━━ DATA EXTRACTS ━━

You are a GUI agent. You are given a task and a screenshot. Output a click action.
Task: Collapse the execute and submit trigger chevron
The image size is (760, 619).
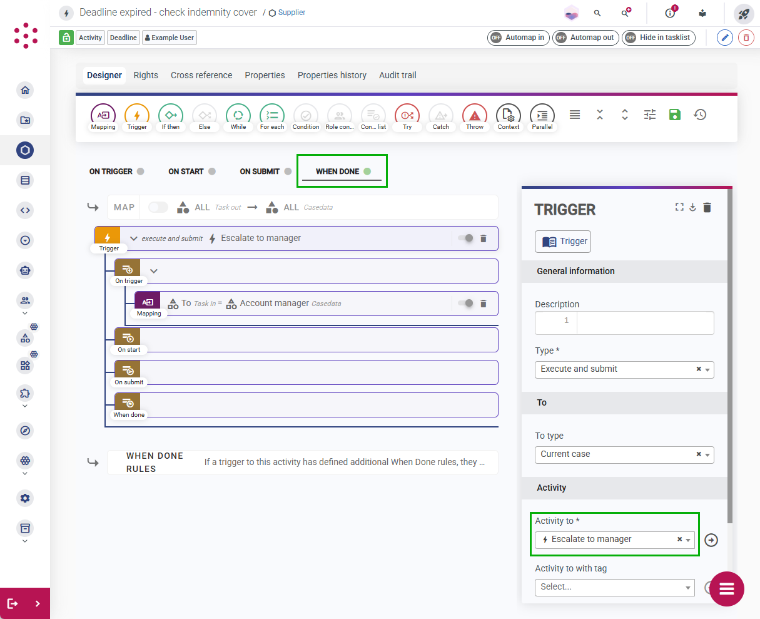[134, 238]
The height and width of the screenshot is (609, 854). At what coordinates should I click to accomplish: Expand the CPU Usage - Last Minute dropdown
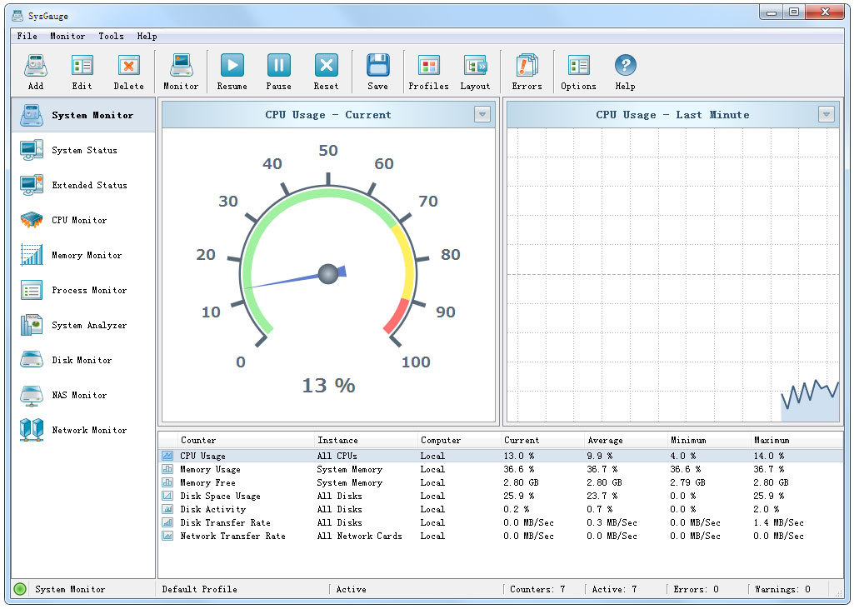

━━━
━━ DATA EXTRACTS ━━

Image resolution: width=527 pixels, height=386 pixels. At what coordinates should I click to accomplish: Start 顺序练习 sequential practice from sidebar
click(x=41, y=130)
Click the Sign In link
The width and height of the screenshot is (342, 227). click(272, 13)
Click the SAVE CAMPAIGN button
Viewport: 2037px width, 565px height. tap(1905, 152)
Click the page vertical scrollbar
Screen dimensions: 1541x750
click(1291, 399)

━━━

◆ WORK ORDER ◆
Above are the records. Copy only the lines from the one with "You are a GUI" through the one with "The height and", exactly, with no pictures.

◆ EXERCISE SOLUTION ◆
You are a GUI agent. You are given a task and a screenshot. Output a click action.
Task: Collapse the execute and submit trigger chevron
The image size is (760, 619).
[134, 238]
The height and width of the screenshot is (609, 854). At what coordinates should I click to accomplish: Expand the CPU Usage - Last Minute dropdown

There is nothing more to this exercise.